RELATED: Minecraft’s biggest updates since launch


The desert biome

minecraft desert

Currently, the main characteristics of a desert biome in Minecraft are desert villages, bunnies and temples, but the promised update in Minecon Earth 2018 was to make deserts an easier place to start a new world. The update would add palm trees, giving players living in the desert a way to find renewable wood, oases that would serve as respite and could provide food, and meerkats that could be useful for detecting hostile mobs. Each of these additions would have drastically changed the way fans play Minecraft in the desert and would have made the biome an easier starting point than it was.
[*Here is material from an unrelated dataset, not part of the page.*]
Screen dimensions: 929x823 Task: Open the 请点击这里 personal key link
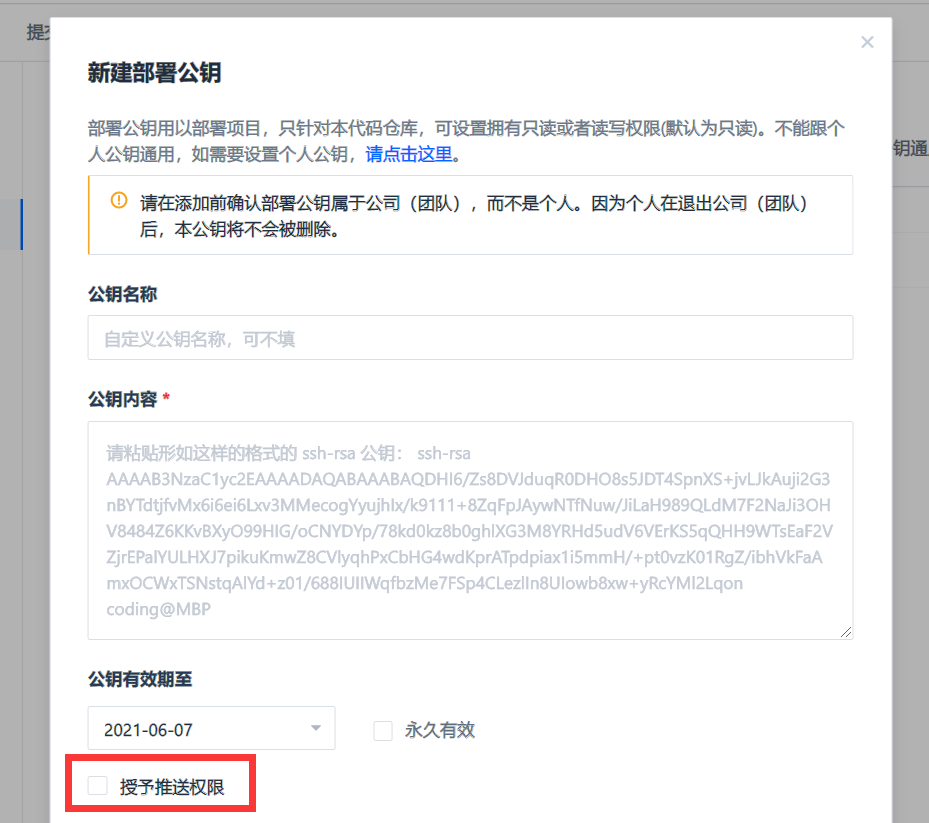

Palm trees would likely be the same as all other types of wood, but could include coconuts which would serve as a food source in the desert. Oases would be the best place to find palm trees and mobs like rabbits and meerkats, as well as the perfect place to settle in the desert biome as it would include blocks of water and land, both essential to agriculture. Finally, the meerkat would be a passive mob that could be useful for monitoring players who are too busy building to pay attention to their surroundings, making it a particularly useful mob.

The Savannah Biome

Minecraft acacia in the savannah

Like the desert, the savannah biome is not one of the most diverse in the Minecraft, because it simply spawns villages and all the mobs that would spawn in a meadow. According to Minecon Earth 2018, the next Savanna biome update would have added baobabs, termites, and ostriches, each adding important features to the game that could benefit many players, especially in the early game. These characteristics would make agricultural crops and the cutting of trees in Minecraft much easier while providing players with a new mob that could be ridden or hold chest like horses and llamas.
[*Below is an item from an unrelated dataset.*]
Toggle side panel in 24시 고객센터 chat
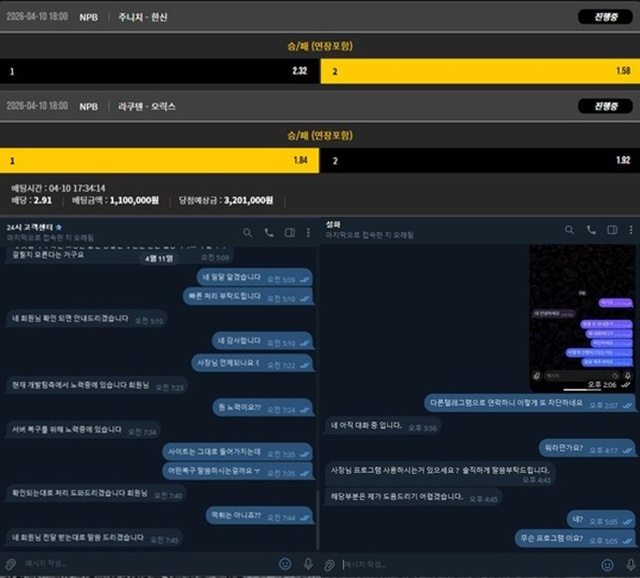 (x=290, y=233)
Baobabs are said to be larger versions of Acacia trees which can also grow baobab fruits which grow like the cocoa beans in the jungle biomes. This fruit is said to serve to attract termites, which can eat wood and have a chance of dropping a log and sawdust. Sawdust could be extremely useful in the early game, as it could be used on crops to increase yield. Termites would be perfect for an auto tree farm, and they’re something many players hoped to see added eventually. Minecraft.

The desert and savannah biomes are currently two of the most underutilized biomes in the game, as they aren’t the best to start with and don’t offer anything the other biomes don’t. Adding new trees and monsters would make these biomes viable contenders for the best early game biomes and make them worth searching for. Whether it’s increasing crop yields or giving players a break from the harsh desert, the features that could be added via a biome update would prove extremely useful for gamers. Minecraft.

Minecraft is available now on Mobile, PC, PS4, PS5, Switch, Xbox One and Xbox Series X|S.